(Beginning of Selected text)

4️⃣A progression of this exercise is shown with a resistance band + a Wall life (which emphasizes the lower trapezius)

3 Serratus Anterior Exercises

These 3 exercises will help to improve upward rotation of the scapula during shoulder elevation. These movements allow you to find the serratus anterior muscle, which often does not fire appropriately.

1️⃣Elbow to Ceiling: Anchor the resistance band around your back. I use a CLX TheraBand in the video.
-Place the band over your elbow and trace it down your forearm to your hand.
-Begin by pushing your elbow up towards the ceiling while focusing on protraction of the scapula.
Option: Elevate the shoulder to 120 degrees of shoulder flexion and 30 degrees of horizontal abduction to maximize activation of the serratus anterior.

(End of Selected text)
(Beginning of Source information)

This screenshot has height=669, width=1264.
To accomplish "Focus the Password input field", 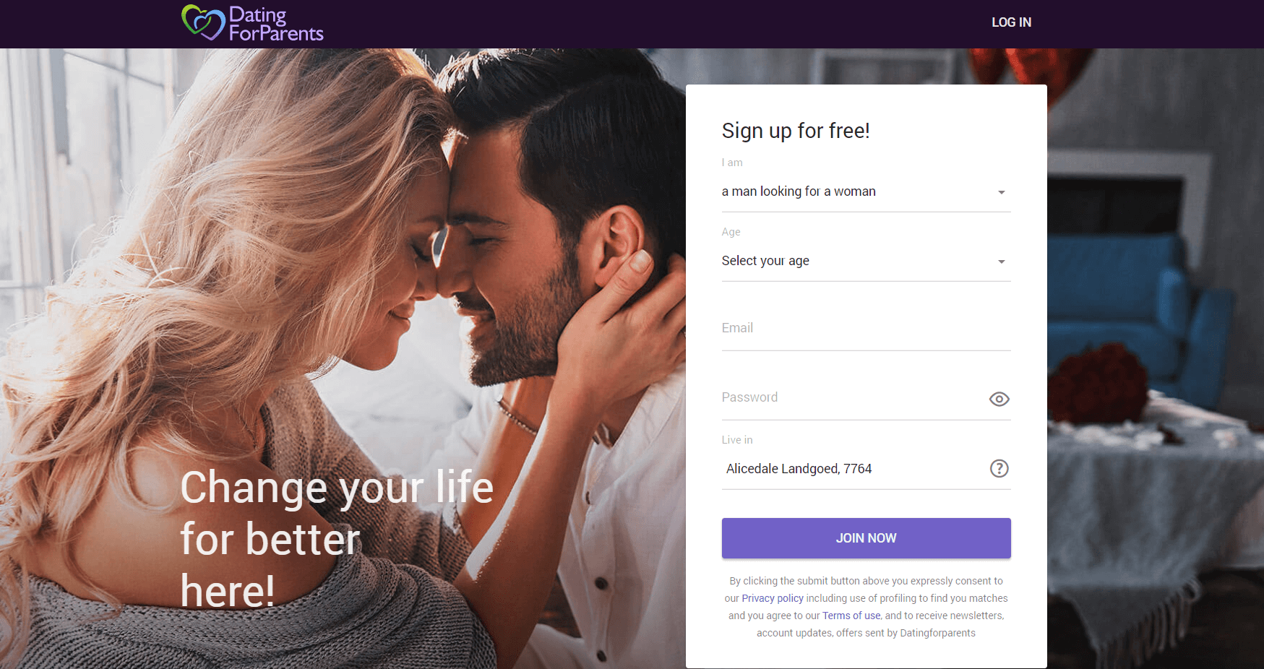I will [853, 398].
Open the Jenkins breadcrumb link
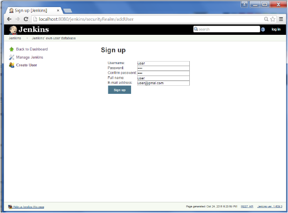Screen dimensions: 288x213 pyautogui.click(x=15, y=38)
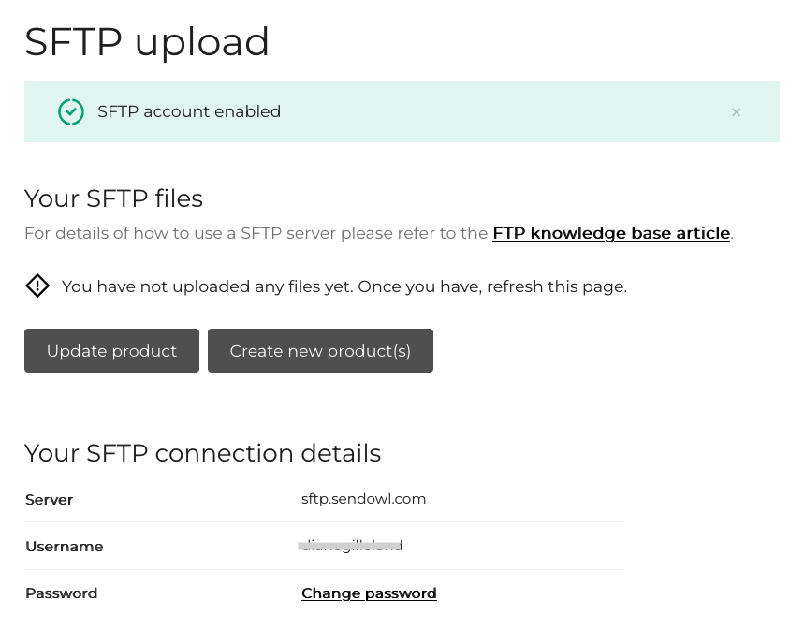Click 'Once you have, refresh this page' text

tap(492, 286)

(End of Source information)

__Problem to work on__
Print everything in the serratus anterior exercise text from "4️⃣A progression of" down to "in the video.". These entries have no connection to the shoulder exercise text.

__Output below__
4️⃣A progression of this exercise is shown with a resistance band + a Wall life (which emphasizes the lower trapezius)

3 Serratus Anterior Exercises

These 3 exercises will help to improve upward rotation of the scapula during shoulder elevation. These movements allow you to find the serratus anterior muscle, which often does not fire appropriately.

1️⃣Elbow to Ceiling: Anchor the resistance band around your back. I use a CLX TheraBand in the video.